Chloe might be having a really bad day, but his was turning out pretty well.
BENMAYHAVEneutralized the no-shelter problem for her, but he couldn’t help her with the Dragon Queen—her mother. She was going to have to slay that beast herself.
Chloe cast a covert glance at her purse, which was sitting on the floor where she’d abandoned it, about four feet away. Just do it, she lectured herself. Woman up and stop putting off the inevitable.
She heaved herself off the bed to retrieve her purse, grabbing her coat off the floor, as well. After she’d wasted a couple more seconds arranging her coat on the back of the desk chair and applying some ChapStick, there were no more stalling tactics left in her arsenal. With a resigned breath, she pulled out her cell phone and dialed the number she’d been dreading calling since the moment she’d realized she’d be spending the night in Chicago.

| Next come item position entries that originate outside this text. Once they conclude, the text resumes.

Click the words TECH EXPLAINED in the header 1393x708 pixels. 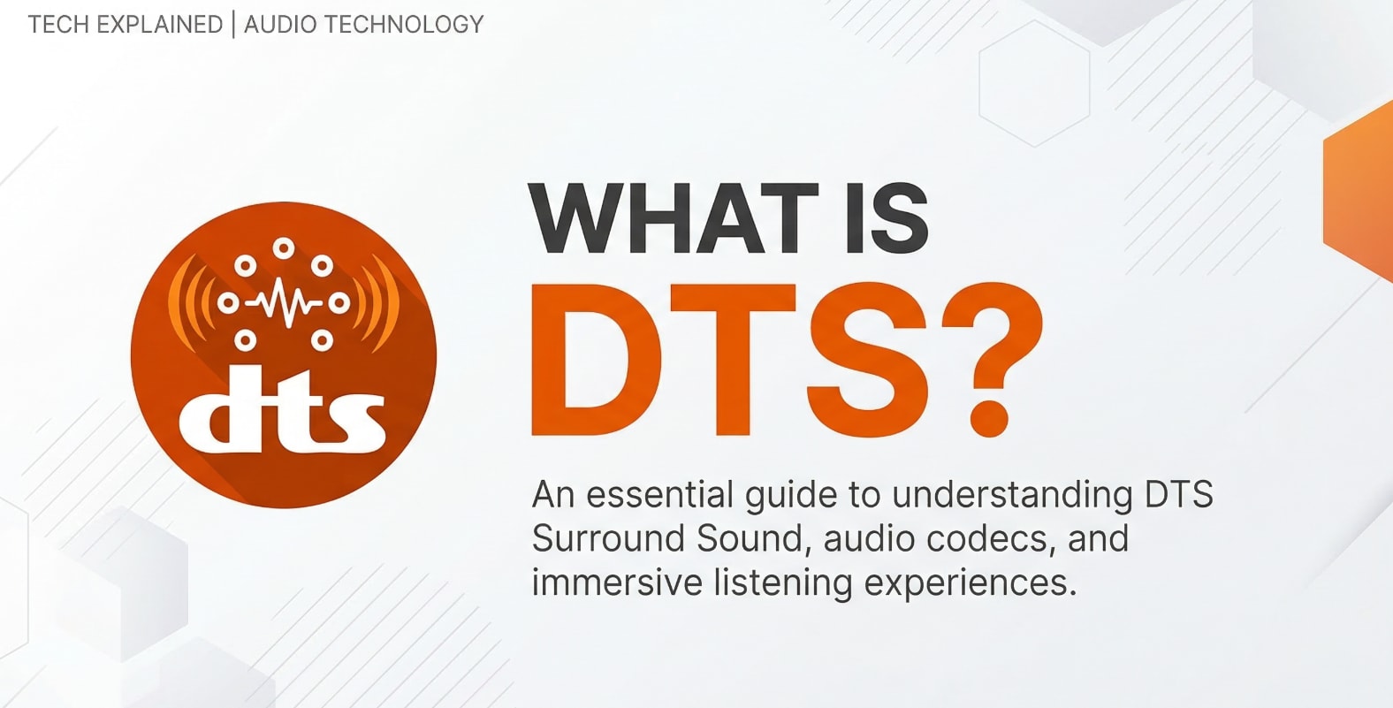pyautogui.click(x=125, y=25)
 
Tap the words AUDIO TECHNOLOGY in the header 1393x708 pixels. pyautogui.click(x=363, y=25)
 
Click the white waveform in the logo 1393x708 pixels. pyautogui.click(x=283, y=303)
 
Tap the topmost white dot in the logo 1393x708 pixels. pyautogui.click(x=283, y=247)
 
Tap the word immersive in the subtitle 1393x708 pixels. pyautogui.click(x=616, y=583)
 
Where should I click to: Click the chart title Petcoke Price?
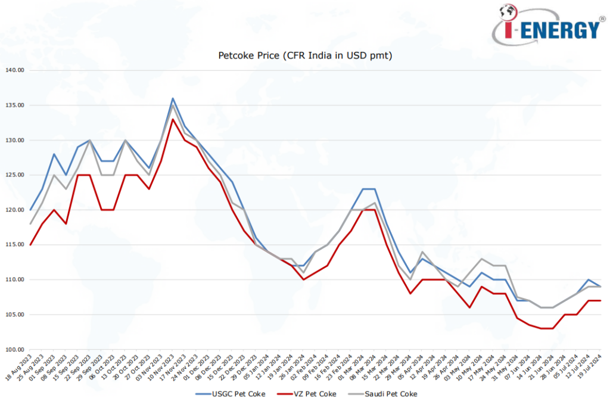(x=305, y=55)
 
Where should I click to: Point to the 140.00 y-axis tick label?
(x=14, y=70)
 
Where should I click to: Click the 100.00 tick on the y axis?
(x=14, y=349)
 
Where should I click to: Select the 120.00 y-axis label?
(x=14, y=210)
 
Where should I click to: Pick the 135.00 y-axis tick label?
(x=14, y=105)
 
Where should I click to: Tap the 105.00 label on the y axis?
(x=14, y=315)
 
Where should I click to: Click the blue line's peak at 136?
(x=173, y=98)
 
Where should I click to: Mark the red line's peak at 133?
(x=173, y=119)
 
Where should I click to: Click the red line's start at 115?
(x=30, y=245)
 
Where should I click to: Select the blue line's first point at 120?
(x=30, y=210)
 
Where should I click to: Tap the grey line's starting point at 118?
(x=30, y=224)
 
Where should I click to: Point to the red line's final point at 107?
(x=600, y=300)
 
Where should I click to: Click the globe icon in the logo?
(x=507, y=12)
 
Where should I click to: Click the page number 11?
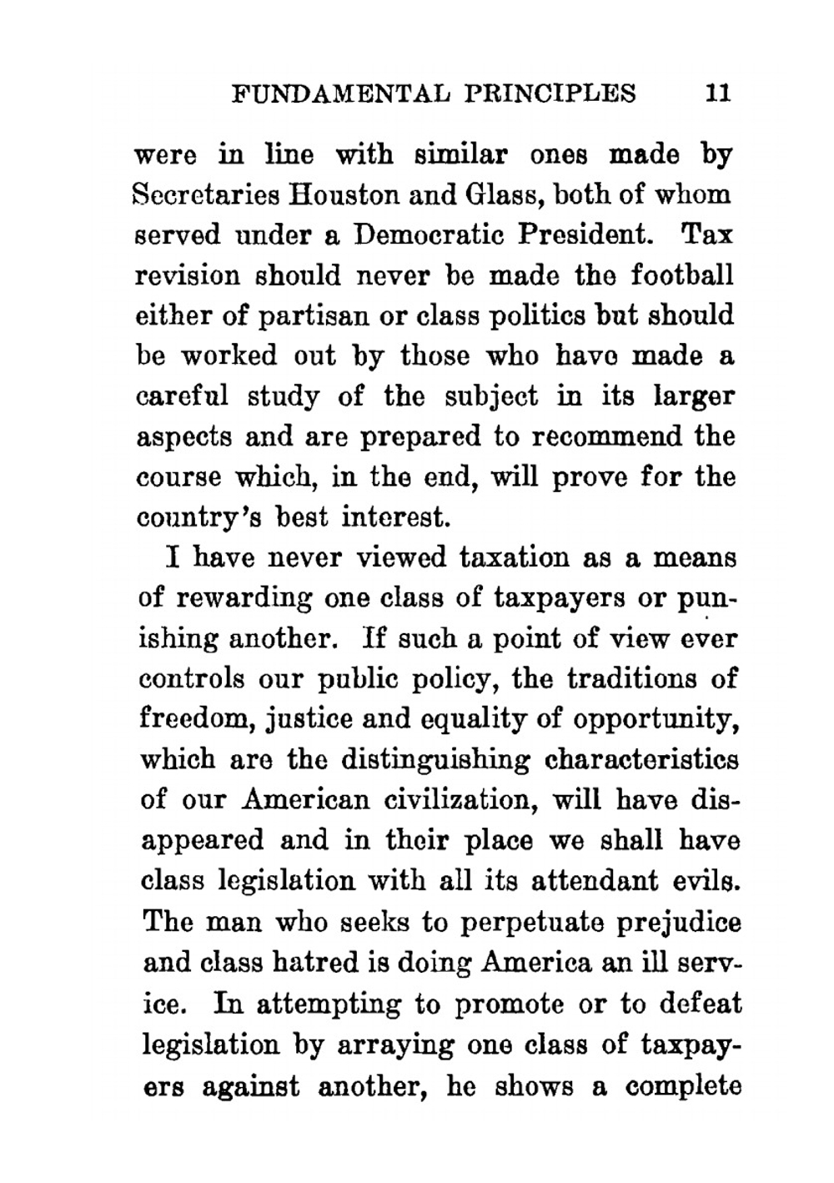(717, 92)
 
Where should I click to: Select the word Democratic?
(430, 235)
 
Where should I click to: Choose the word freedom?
(185, 720)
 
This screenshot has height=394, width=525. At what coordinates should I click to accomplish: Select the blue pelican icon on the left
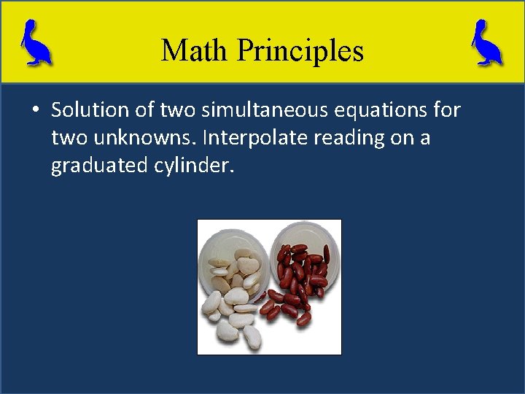35,43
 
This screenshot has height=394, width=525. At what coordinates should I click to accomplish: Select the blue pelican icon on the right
487,43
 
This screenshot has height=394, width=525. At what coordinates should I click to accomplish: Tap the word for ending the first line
446,110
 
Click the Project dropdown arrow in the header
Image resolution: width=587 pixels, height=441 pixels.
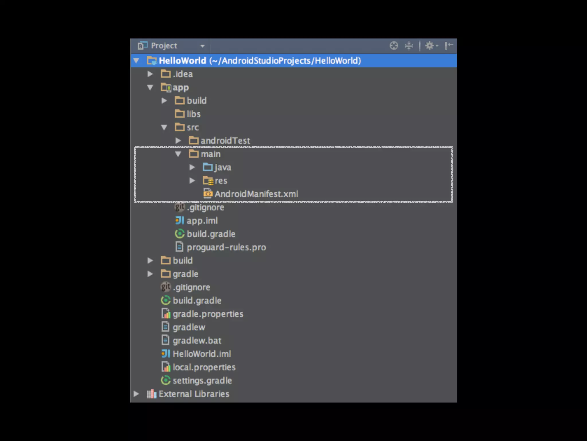click(202, 46)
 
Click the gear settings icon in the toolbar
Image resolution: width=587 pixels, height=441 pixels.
click(429, 46)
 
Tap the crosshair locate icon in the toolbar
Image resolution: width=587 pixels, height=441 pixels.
click(394, 46)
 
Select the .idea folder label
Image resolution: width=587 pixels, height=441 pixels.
click(183, 74)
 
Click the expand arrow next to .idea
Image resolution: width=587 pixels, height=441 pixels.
click(150, 74)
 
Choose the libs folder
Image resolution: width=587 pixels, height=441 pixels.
click(193, 114)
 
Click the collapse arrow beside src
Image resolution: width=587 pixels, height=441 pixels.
click(164, 127)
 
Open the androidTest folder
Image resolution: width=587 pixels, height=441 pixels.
click(225, 141)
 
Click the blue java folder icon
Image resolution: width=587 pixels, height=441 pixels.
click(208, 167)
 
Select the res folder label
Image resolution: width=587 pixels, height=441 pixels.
click(221, 181)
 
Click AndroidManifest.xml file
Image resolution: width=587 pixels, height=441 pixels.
click(256, 194)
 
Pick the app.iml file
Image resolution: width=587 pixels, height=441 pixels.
click(202, 221)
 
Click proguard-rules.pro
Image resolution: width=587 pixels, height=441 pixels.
click(226, 247)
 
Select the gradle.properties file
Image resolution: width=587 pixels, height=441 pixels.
click(208, 314)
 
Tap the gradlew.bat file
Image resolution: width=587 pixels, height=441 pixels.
click(197, 341)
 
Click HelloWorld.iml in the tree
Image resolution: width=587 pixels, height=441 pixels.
click(202, 354)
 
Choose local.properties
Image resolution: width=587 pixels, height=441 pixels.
click(204, 368)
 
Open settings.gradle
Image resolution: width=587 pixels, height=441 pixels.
click(202, 381)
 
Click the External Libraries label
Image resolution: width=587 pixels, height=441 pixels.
click(194, 394)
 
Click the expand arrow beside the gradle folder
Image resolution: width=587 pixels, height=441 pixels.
click(150, 274)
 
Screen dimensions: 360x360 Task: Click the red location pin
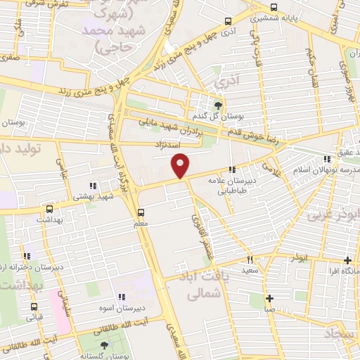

“Hello.” The frigidity of the word let Chloe know that caller ID had already announced her identity.
She exhaled. “Hey, Mom.”
“‘Hey, Mom’? You’re calling me during the rehearsal dinner where everyone is staring at the gaping hole where the bride’s sister is supposed to sit and all you have to say is ‘Hey, Mom’?” Fiona Masterson’s voice was eerily calm. Which meant her mother was furious. “Everyone is wondering where you are.”
She had no doubt that was true. Her sister’s big day might be the main event, but more than a few of the attendees were waiting with gossipy glee to see the sideshow—Chloe’s return.
“My flight got canceled. There’s a really bad storm here in Chicago. I’m really sorry.” Chloe paced the short length of the hotel room.
“This is why we wanted to buy you the first class ticket that would have gotten you here days ago, if you’ll recall. To avoid just such a situation. You know winter weather is completely unpredictable. Never mind the fact that you’ve missed your sister’s stagette, her bridal shower, her lingerie party, the family brunch, the luncheon for out-of-town guests, the—”
“I told you I couldn’t get that much time off work. I’m really sorry I missed...all those things, but it’s not as if I’m a bridesmaid or anything.” Thank God.
Some people might have felt slighted by the oversight, but Chloe had been all kinds of relieved. Standing up at the altar in front of all those people... Just the thought of it was enough to give her PTSD. “And I’ll be there for the wedding. I promise. Even if I have to hitchhike, I’ll be there.”
Her mother sighed, and Chloe hoped she’d sounded much less melodramatic when Ben had called her out for the same thing on the plane earlier.